He didn’t mind being teased by Douglas Camfield, his assistant who became a renowned TV director. “We were a good partnership. There were times when he’d say, ‘Waris, come on, we’re falling behind. I’m going to put you on the next boat home.’ That was his joke. That’s fine if you can laugh at it but there was an undercurrent.”
[Above: Waris with his mother Attia and sister Shama in Chelsea, early 1970s]
While the problem today, he says, is Islamophobia, in his day the focus was more on anti-immigration. “My sister Shama left England because of all this. She went to Cheltenham Ladies College, to Cambridge, is highly educated, far more intelligent than me.” One day she was waiting at a bus stop on Clapham Common and a drunkard abused her. “ ‘Why don’t you f****** people go home? You breed like rabbits. You smell of curry.’ Nobody said anything. She came home in tears and said, ‘I can’t live here any more. What has it all meant? Why did I go to school here when this is what I’m reduced to?’ ” (Shama Habibullah is now a very successful film producer.)

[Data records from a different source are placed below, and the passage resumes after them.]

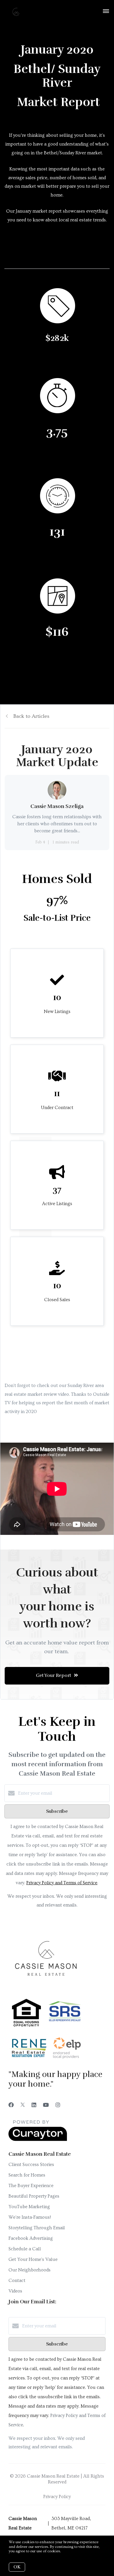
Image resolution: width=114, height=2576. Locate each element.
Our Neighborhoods (29, 2270)
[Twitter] (22, 2105)
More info (70, 2551)
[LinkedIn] (34, 2105)
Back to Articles (31, 716)
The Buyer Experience (30, 2185)
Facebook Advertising (30, 2238)
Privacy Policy (57, 2496)
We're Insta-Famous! (29, 2217)
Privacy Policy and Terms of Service (61, 1882)
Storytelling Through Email (36, 2227)
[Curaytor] (37, 2139)
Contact (16, 2280)
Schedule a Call (24, 2249)
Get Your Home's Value (33, 2259)
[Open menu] (106, 11)
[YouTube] (46, 2105)
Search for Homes (26, 2175)
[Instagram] (58, 2105)
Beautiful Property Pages (33, 2196)
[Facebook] (11, 2105)
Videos (15, 2291)
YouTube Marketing (29, 2206)
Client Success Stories (31, 2164)
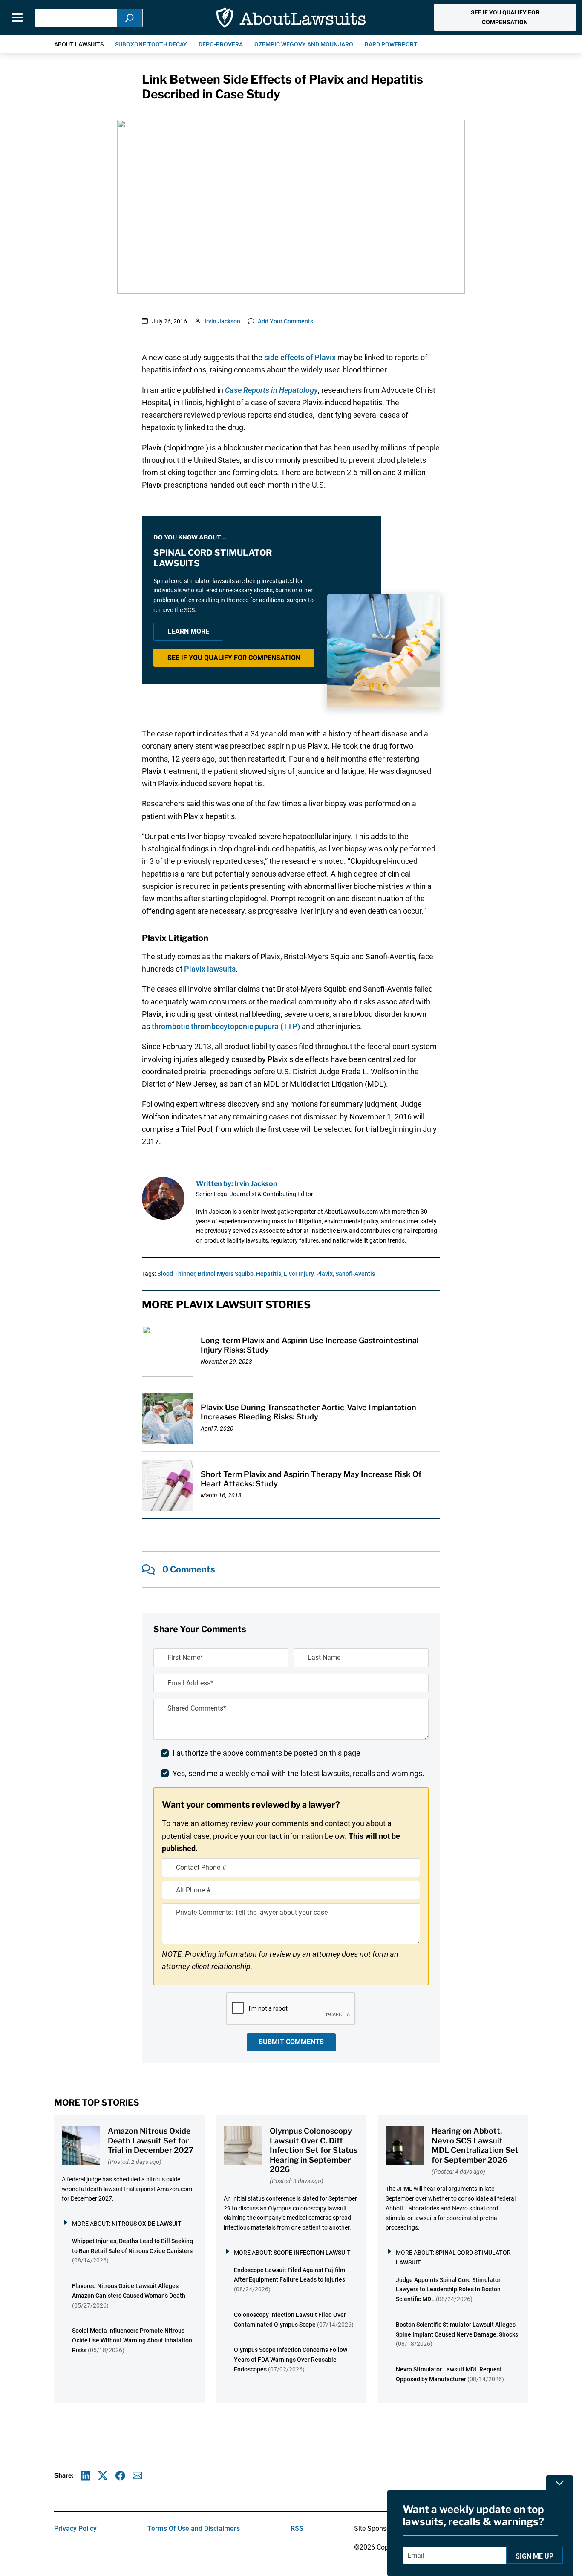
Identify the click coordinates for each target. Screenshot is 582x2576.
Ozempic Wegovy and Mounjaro (303, 44)
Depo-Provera (221, 44)
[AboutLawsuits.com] (291, 17)
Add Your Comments (285, 321)
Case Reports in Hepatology (271, 390)
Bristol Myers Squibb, (226, 1273)
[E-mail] (137, 2476)
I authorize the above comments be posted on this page (266, 1752)
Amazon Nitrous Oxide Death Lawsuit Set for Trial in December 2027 (150, 2140)
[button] (505, 17)
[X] (103, 2476)
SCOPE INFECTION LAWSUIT (312, 2252)
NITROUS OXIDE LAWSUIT (147, 2223)
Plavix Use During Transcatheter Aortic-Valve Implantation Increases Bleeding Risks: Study (308, 1412)
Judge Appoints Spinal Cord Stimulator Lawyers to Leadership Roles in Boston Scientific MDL (448, 2289)
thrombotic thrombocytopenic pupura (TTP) (226, 1026)
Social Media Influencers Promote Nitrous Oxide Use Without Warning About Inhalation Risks (132, 2340)
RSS (297, 2528)
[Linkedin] (86, 2476)
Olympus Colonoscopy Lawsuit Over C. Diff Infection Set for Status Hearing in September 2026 (313, 2150)
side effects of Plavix (300, 357)
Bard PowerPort (391, 44)
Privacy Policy (75, 2528)
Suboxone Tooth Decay (151, 44)
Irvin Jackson (222, 321)
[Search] (130, 18)
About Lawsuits (79, 44)
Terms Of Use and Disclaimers (193, 2528)
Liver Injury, (299, 1273)
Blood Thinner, (176, 1273)
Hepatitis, (269, 1273)
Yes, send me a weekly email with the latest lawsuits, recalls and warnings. (298, 1773)
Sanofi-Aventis (355, 1273)
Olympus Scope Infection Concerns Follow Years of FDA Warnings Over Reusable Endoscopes (290, 2359)
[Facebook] (120, 2476)
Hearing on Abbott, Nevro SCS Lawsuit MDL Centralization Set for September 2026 (475, 2145)
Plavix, (325, 1273)
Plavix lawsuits (210, 968)
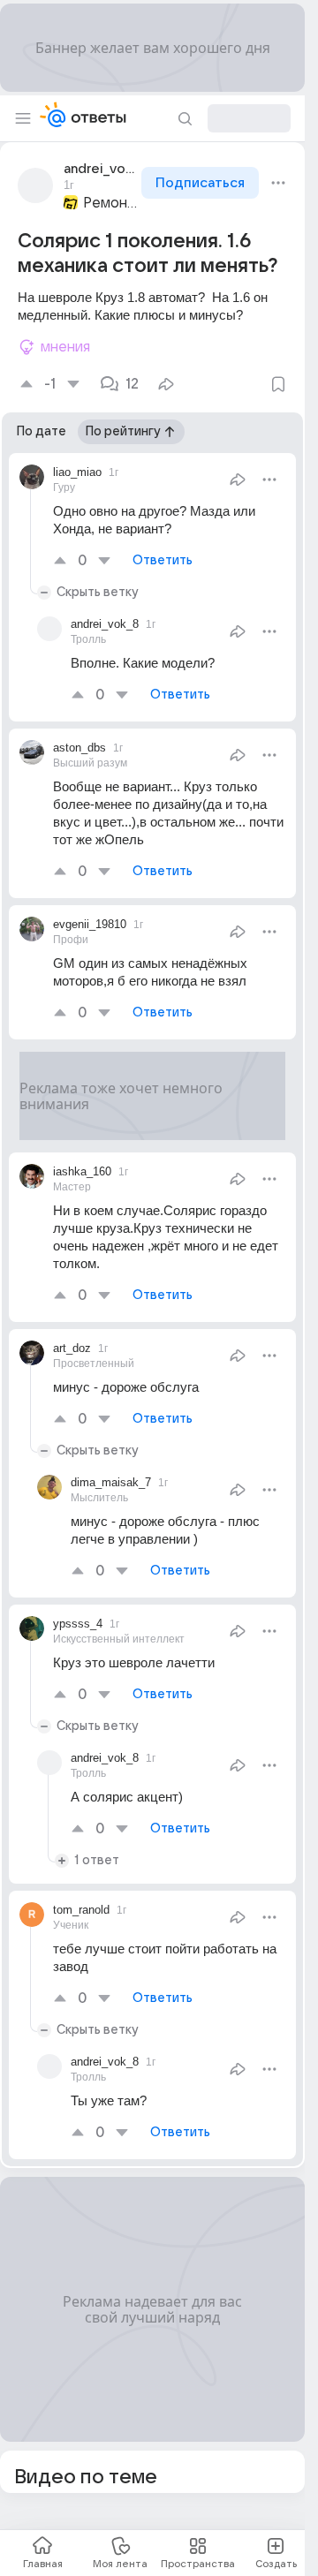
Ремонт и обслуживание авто (110, 203)
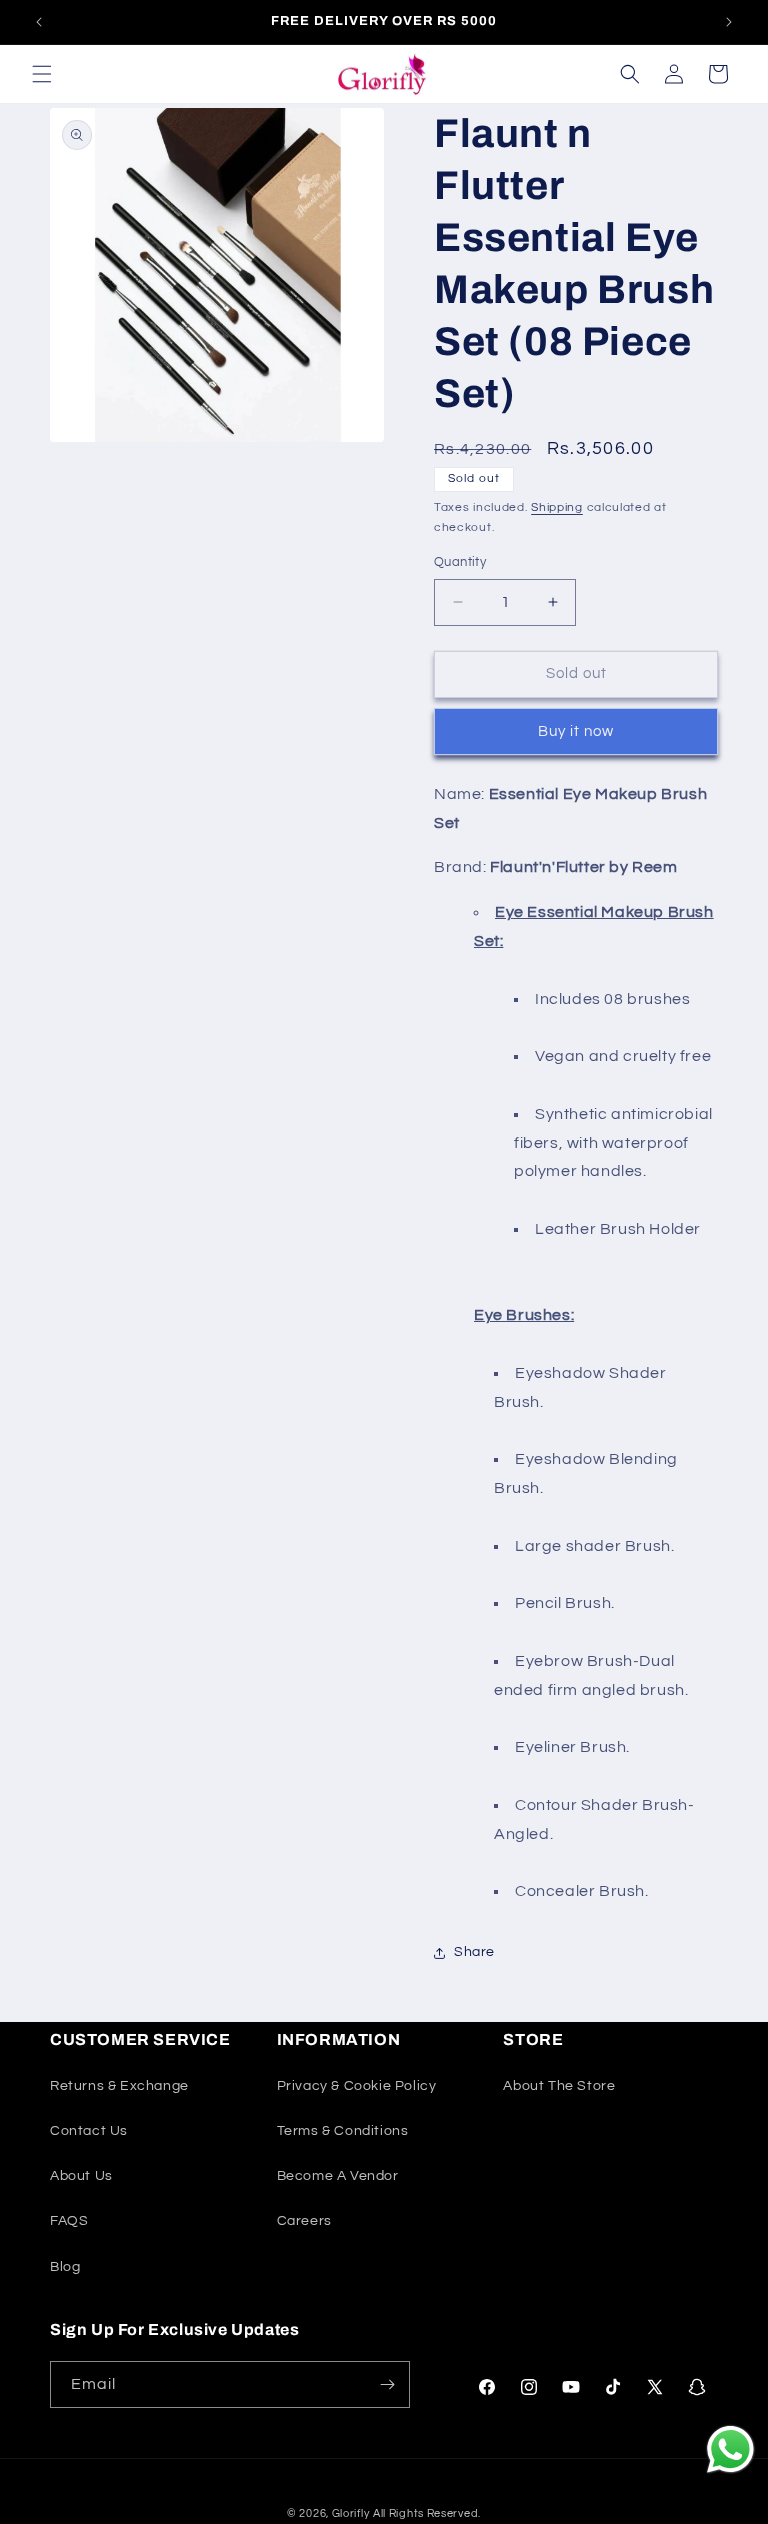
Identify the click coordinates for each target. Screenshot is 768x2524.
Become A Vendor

Waris received similar abuse at a dinner party in the late 70s. “It was a very smart, upper-class dinner in Campden Hill. All male company. This man sat next to me and said, ‘And what do you do?’ I told him I was directing Edward and Mrs Simpson and he replied, ‘Fancy! I had no idea we’d have colonials telling us about our lives.’
“After dinner this man said, ‘Ugh, I really don’t think I can be in the same room as that man over there,’ pointing to me. I stood up and said, ‘I’m going to spare you that embarrassment. One thing I will say is I was brought up to be polite and a gentleman under your British rule, and I know what the rules are. Some of you obviously don’t. I’m going to leave now.’ Ian followed me.”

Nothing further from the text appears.